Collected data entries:
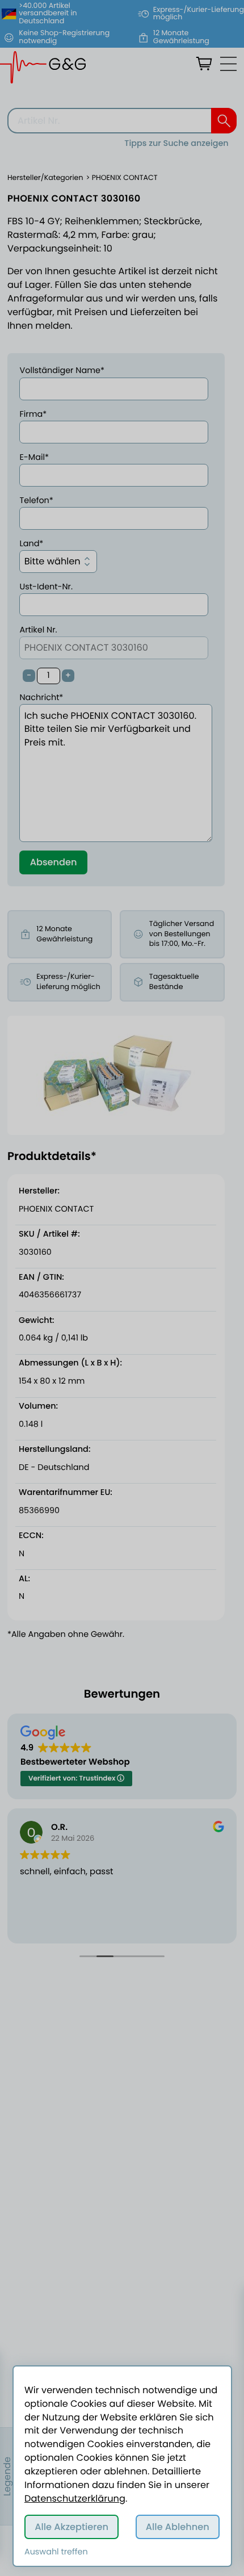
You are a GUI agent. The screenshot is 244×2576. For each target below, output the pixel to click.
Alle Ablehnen (177, 2526)
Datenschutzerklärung (74, 2498)
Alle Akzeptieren (71, 2526)
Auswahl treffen (56, 2552)
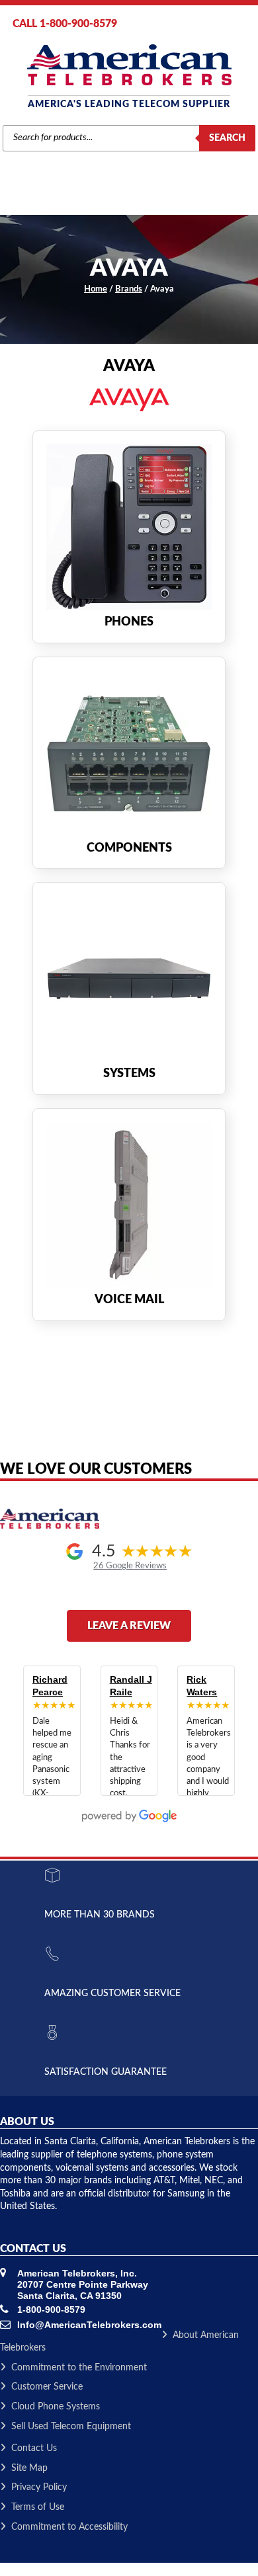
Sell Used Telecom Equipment (71, 2426)
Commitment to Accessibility (69, 2527)
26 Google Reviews (130, 1566)
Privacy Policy (39, 2487)
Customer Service (47, 2387)
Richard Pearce (49, 1686)
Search (227, 138)
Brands (128, 289)
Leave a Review (129, 1626)
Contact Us (34, 2448)
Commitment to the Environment (79, 2367)
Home (95, 289)
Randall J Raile (131, 1686)
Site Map (29, 2468)
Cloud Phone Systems (55, 2406)
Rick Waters (202, 1686)
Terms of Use (37, 2507)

- Your goal
Go line by line through the data above and report each one that holds the string "Commitment".

- Exercise result
Commitment to Accessibility (69, 2527)
Commitment to the Environment (79, 2367)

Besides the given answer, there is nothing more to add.